The game is set in Hogwarts School of Witchcraft and Wizardry, starting around 10 years after the final book in the series. You play as a young and way too androgynous student getting a surprise letter of acceptance from the school, and working your way through a long storyline spanning years. Probably. I am still in the first year and there’s barely a week left of the beta. But there is supposedly a lot of story content in there, and what I have seen is pretty fun, at least if you can identify with teenagers.

During the introduction, you select some things about your character, like gender and dress code (within limits). You are led through the sorting hat ritual and get to know a few students: A female potential love interest with a dark past, a male potential love interest who probably also has some personality, a couple of helpful friends, and the haughty and naughty female antagonist and her twin lackeys. You can play as either gender, but both the looks and the choice of antagonist imply that girls are particularly welcome to play. Unsurprisingly, the game encourages socializing and making friends, although you can socialize without friends too, or bring your own.

The game has RPG elements, but is really a collectible-cards game. You get some cards through the storyline, but also you get cards and gold from daily activities like participating in class, friendly duels, or exploring the Forbidden Forest. Unfortunately, the Forbidden Forest is the only purely single-player activity (except the storyline) and then only at the lower difficulties. Luckily the game will just throw you in with random strangers for your class activities and there is no need to talk to them, yay! If you pick a time of day when there are too few volunteers for classes, your AI friends from the storyline will join you instead, which I find a lot more relaxing. Duels are always against other players, unfortunately.

Most classes are combat-oriented. Combat requires you to play cards from your deck. The deck is limited in size, so it is smart to make several small decks for different occasions. I mostly use the same deck all the time though, one focused on protection, healing, and summoning creatures to fight for me. So far it works well enough, but I am still early in the game and will probably always be.

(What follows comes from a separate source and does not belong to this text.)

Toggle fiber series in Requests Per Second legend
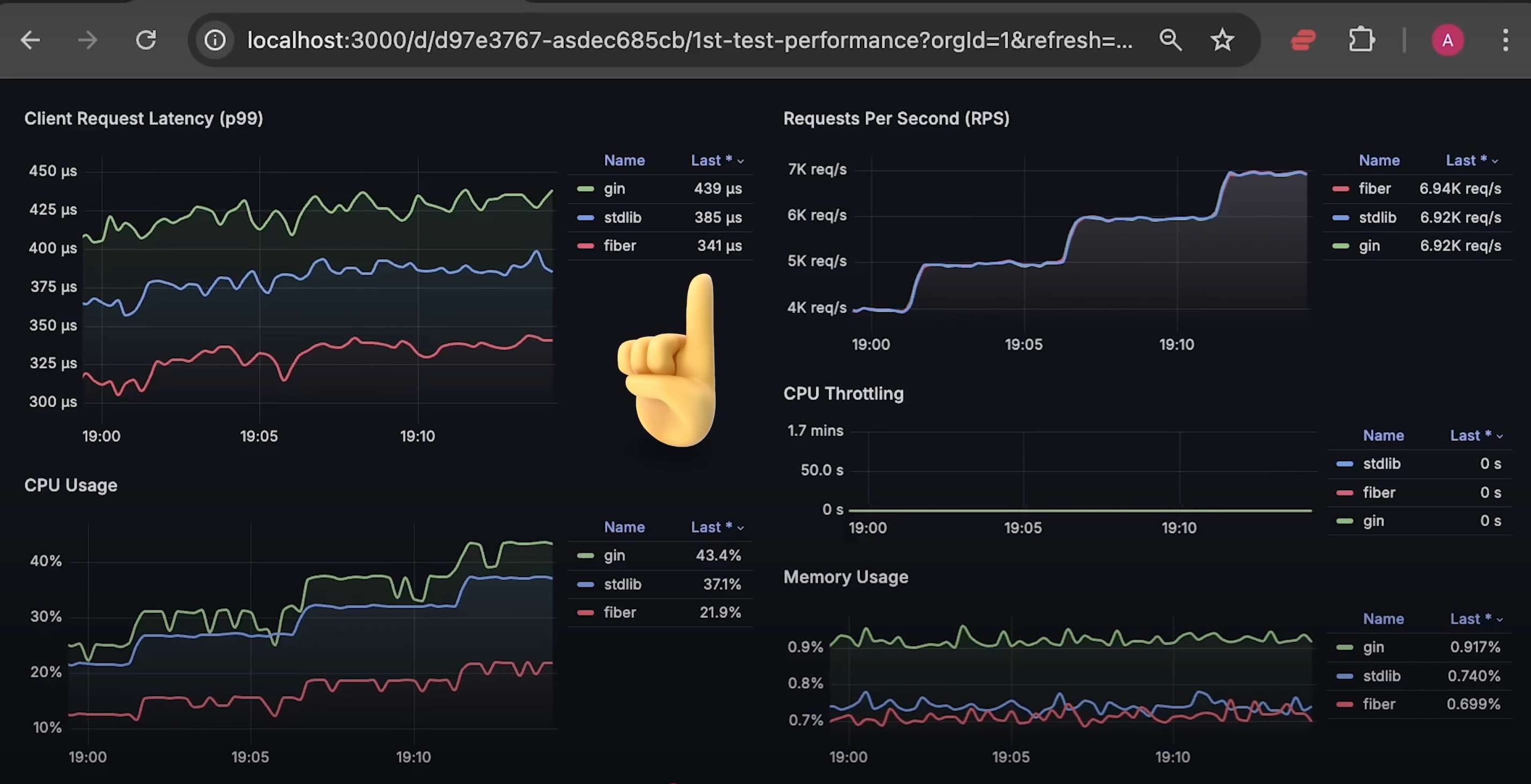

The classes vary from day to day, but one common class is History of Magic, which is actually trivia from the books! No combat needed. You just pick the correct answer out of four, your two friends do the same, and you get rewarded based on the sum of your effort. How very Asian. Luckily I am doing surprisingly well, given that I stopped after the first book where one of the kids was killed. (I really hate it when people kill kids.) I picked up more than a little lore from the previous game I played, though, and from friends elsewhere gushing about characters.

Another fairly non-violent task you can do daily is dance in the ballroom! The worst that could happen is that you step on someone’s feet. You control the dance by pressing circles that briefly appear in various directions around your character, in time with the music. My sense of rhythm is horrible, so stepping on toes is sure to occur. And despite Ivy saying she wanted to dance with me again, there are always just strangers when I come there. (Ivy is the artificially intelligent puppy-love interest.) I hope our future AI overlords don’t take this badly, but I would rather step on artificial toes than those belonging to fellow humans.

Successful classes, duels, dances, and explorations reward you with baskets you can open. But you cannot do this all day long: It takes a couple of hours from you open a basket till you can open the next. However, if you don’t play for some hours (for instance while working or sleeping) the baskets will pile up. You still need to do your dailies to unlock the baskets, and then you can put the game aside and do other things. Thank you, Chinese dictatorship, for forcing kids to not play the same game from dawn till dusk (or worse yet, the other way around).

And on that note, time for my evening walk. Even without Harry Potter, I will walk while I still can.